Most engineers I know use Midjourney the same way they use ChatGPT: write a sentence describing the thing, hit enter, accept the output.
This is why every README banner, every blog hero image, every product mockup AI-generated by a dev looks like it was AI-generated by a dev. Soft lighting. Vague subject. Cinematic-ish but not really cinematic. The five-finger giveaway has been mostly fixed; the prompt-illiteracy giveaway hasn't.
Midjourney is not a language model wearing an image-generation hat. It's a camera with a strong stylistic prior.
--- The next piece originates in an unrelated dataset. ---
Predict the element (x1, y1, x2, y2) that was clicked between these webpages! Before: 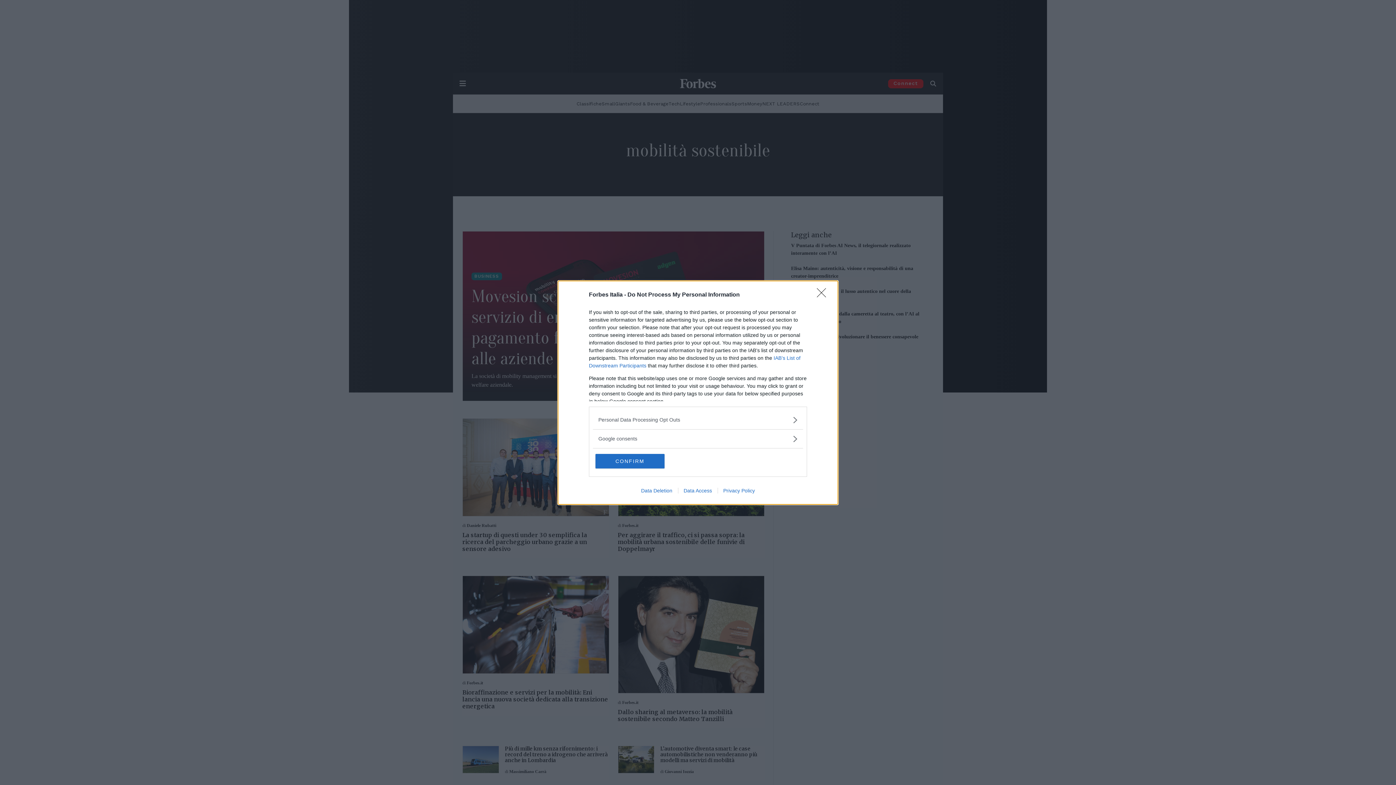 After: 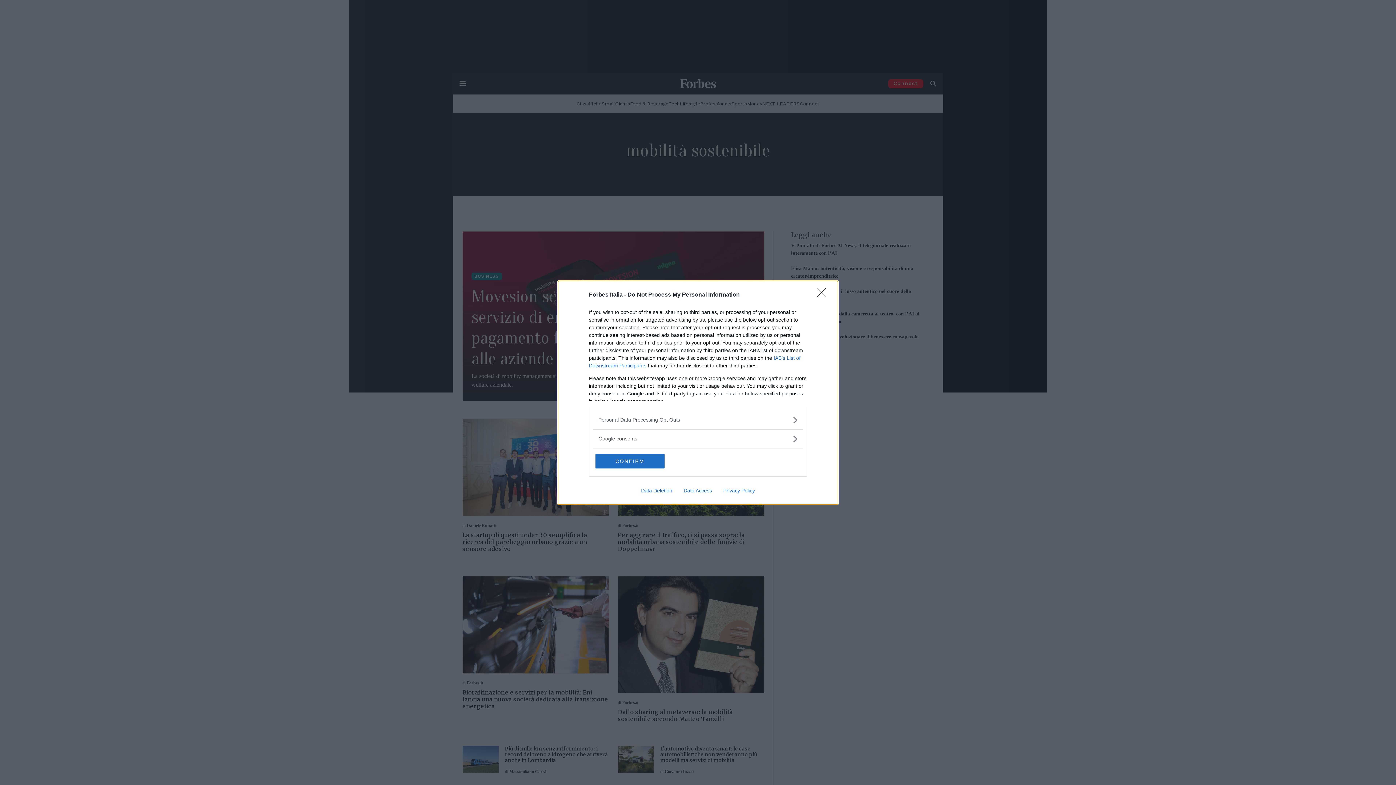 Action: label: Privacy Policy bbox: (717, 487, 760, 493)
Prompting it like ChatGPT — natural-language paragraph, no parameters, no specific references — is like buying a DSLR and only ever using auto mode. It works. It also wastes about 80% of what the tool can actually do.
This post is for engineers who use Midjourney occasionally for work artifacts (README banners, marketing assets, mockups, blog illustrations) and want to stop generating slop without becoming a full-time prompt engineer. Six components. Each one has a default that's worth changing.
1. Lens — replaces the entire "composition" decision
If your prompt doesn't specify a lens, Midjourney picks one. The default it picks is roughly equivalent to a 50mm prime — neutral, no flattering distortion either way, mid-distance from subject. Fine for nothing in particular.
Lenses are the single highest-leverage component because they encode an entire bundle of decisions: distance from subject, depth of field, perspective distortion, what gets compressed and what gets stretched. A few that change the output dramatically:
-
shot on 24mm lens— wide, slight distortion at edges, dramatic perspective. For environments, architecture, anything where you want to feel the space. Makes interiors look bigger than they are. -
shot on 85mm lens— classic portrait compression. Background blur is creamy, subject pops, distance feels collapsed. For headshots, product hero shots, anything where the subject is the entire point. -
shot on 35mm lens— documentary feel. Slight wide, less compression, looks like a journalist took it. For lifestyle, candid, anything that should feel real rather than staged. -
shot on 200mm telephoto— extreme compression, background almost flattened against subject. For dramatic isolation effects. -
macro lens— extreme close, shallow depth, the kind of detail you can't see with the naked eye.
Pick one before you write anything else.
2. Lighting — the second-highest-leverage component
Lighting is the difference between "AI image" and "image." Default Midjourney lighting is roughly soft daylight, slightly diffuse, no strong directional source. It looks fine and looks generic.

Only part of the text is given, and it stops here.